- _Task details_: Each entry should be repeated exactly. Its pictures should not be.

(Items from a data source)
——

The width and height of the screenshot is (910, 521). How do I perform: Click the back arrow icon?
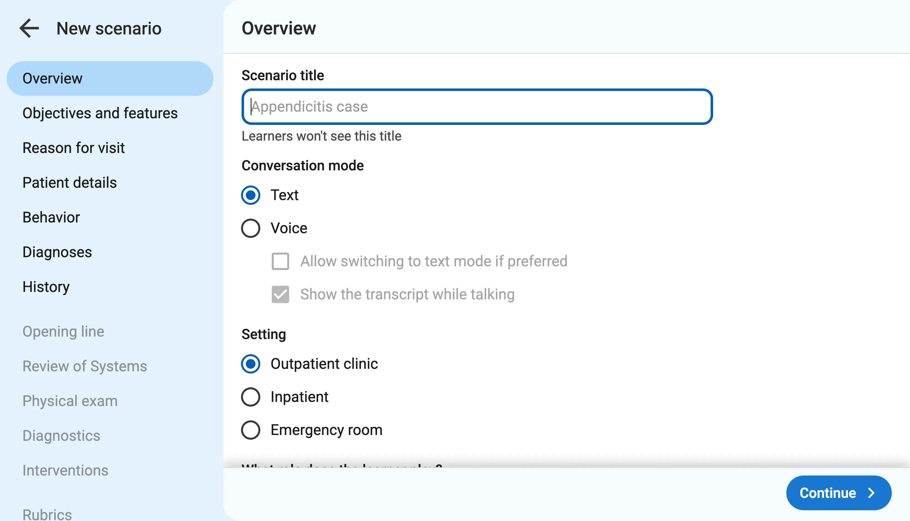click(29, 28)
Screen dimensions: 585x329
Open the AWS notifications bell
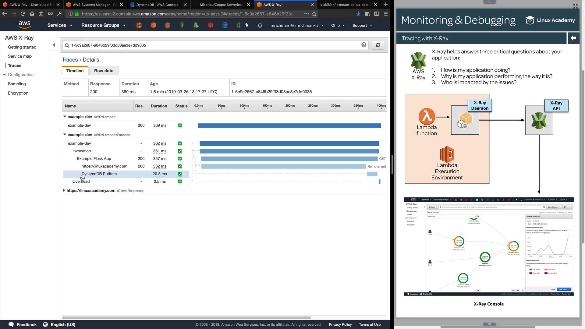[260, 25]
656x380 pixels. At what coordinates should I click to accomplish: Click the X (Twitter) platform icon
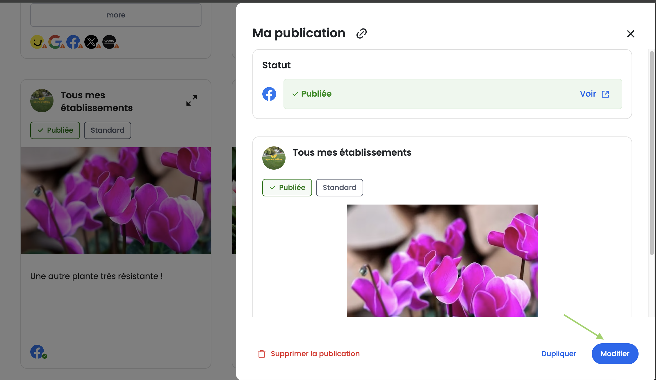(91, 42)
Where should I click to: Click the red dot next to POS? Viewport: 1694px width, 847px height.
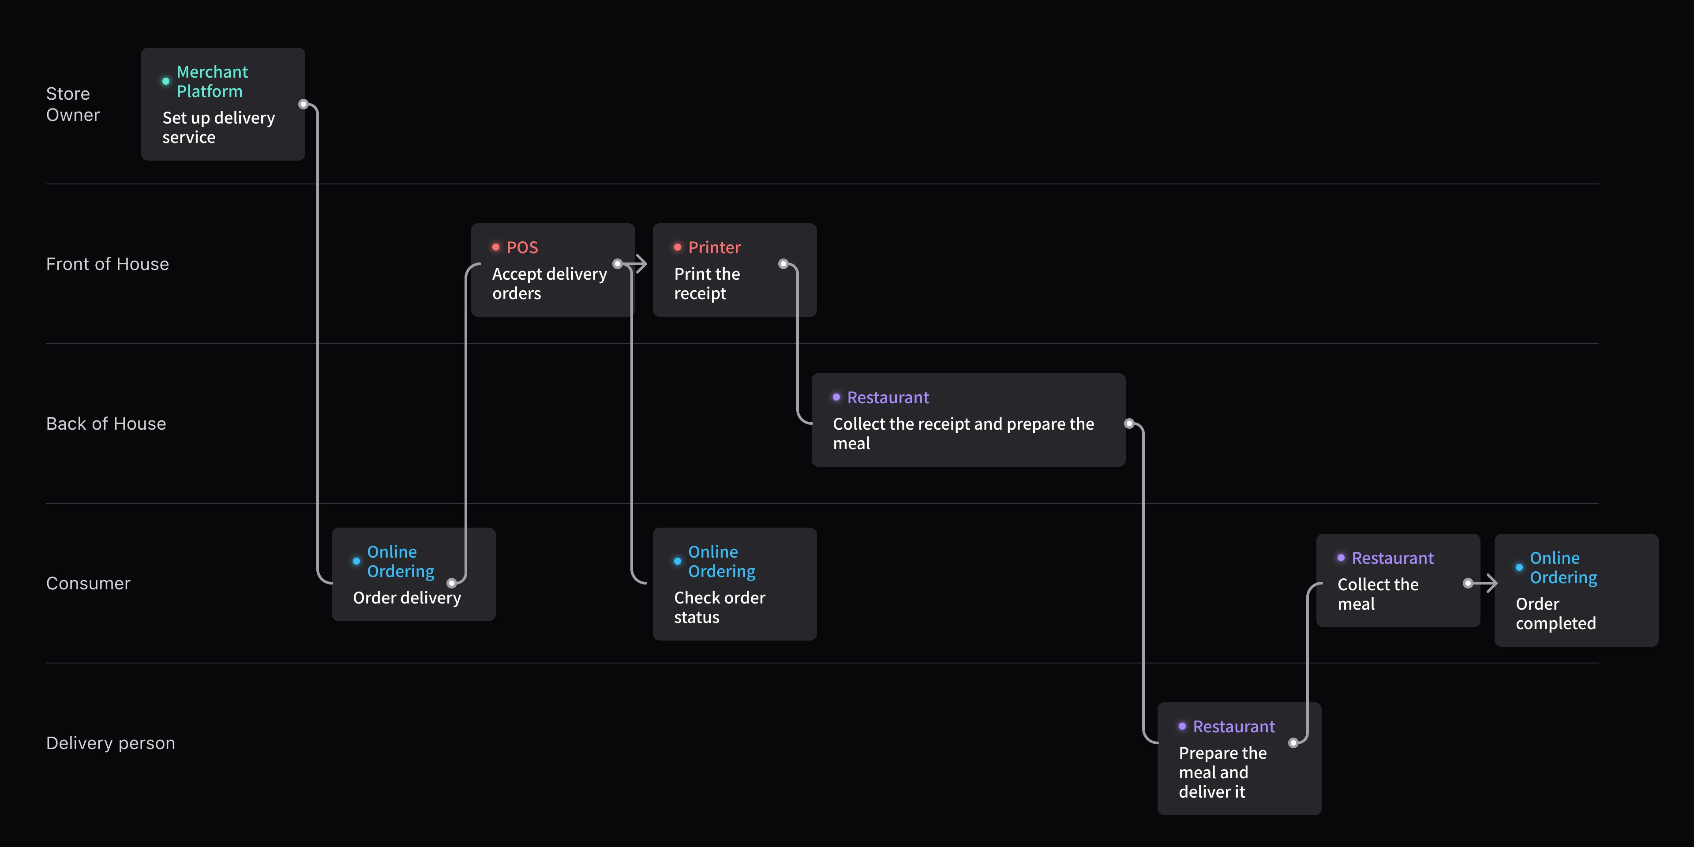[496, 247]
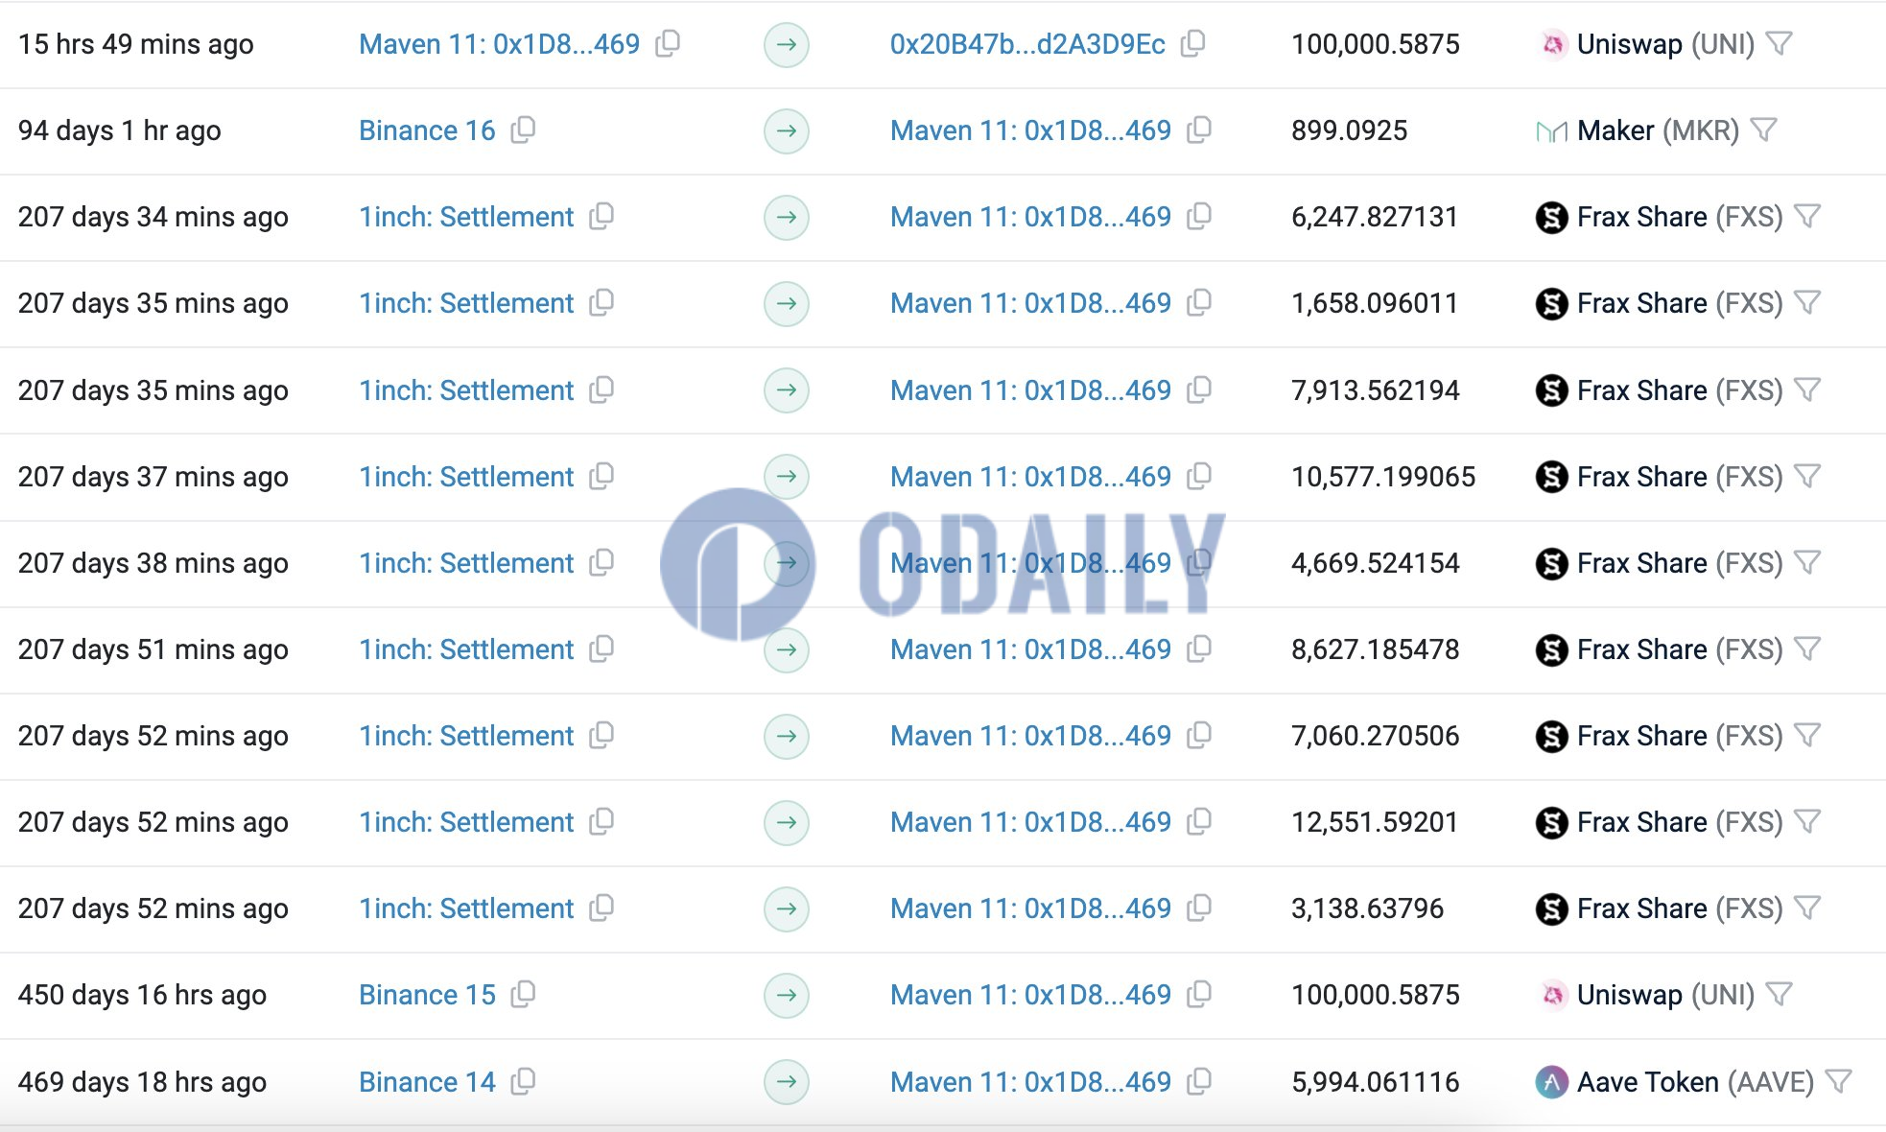Filter by the Maker (MKR) token
The height and width of the screenshot is (1132, 1886).
click(1763, 130)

——

- _Answer to this task_:
The width and height of the screenshot is (910, 521). How do I perform: Click the back arrow icon?
click(29, 28)
Screen dimensions: 585x329
Open the AWS notifications bell
[260, 25]
656x380 pixels. At what coordinates should I click to accomplish: Click the X (Twitter) platform icon
(91, 42)
Where should I click to: Click the red dot next to POS? Viewport: 1694px width, 847px height.
[496, 247]
Filter by the Maker (MKR) token
The height and width of the screenshot is (1132, 1886).
click(1763, 130)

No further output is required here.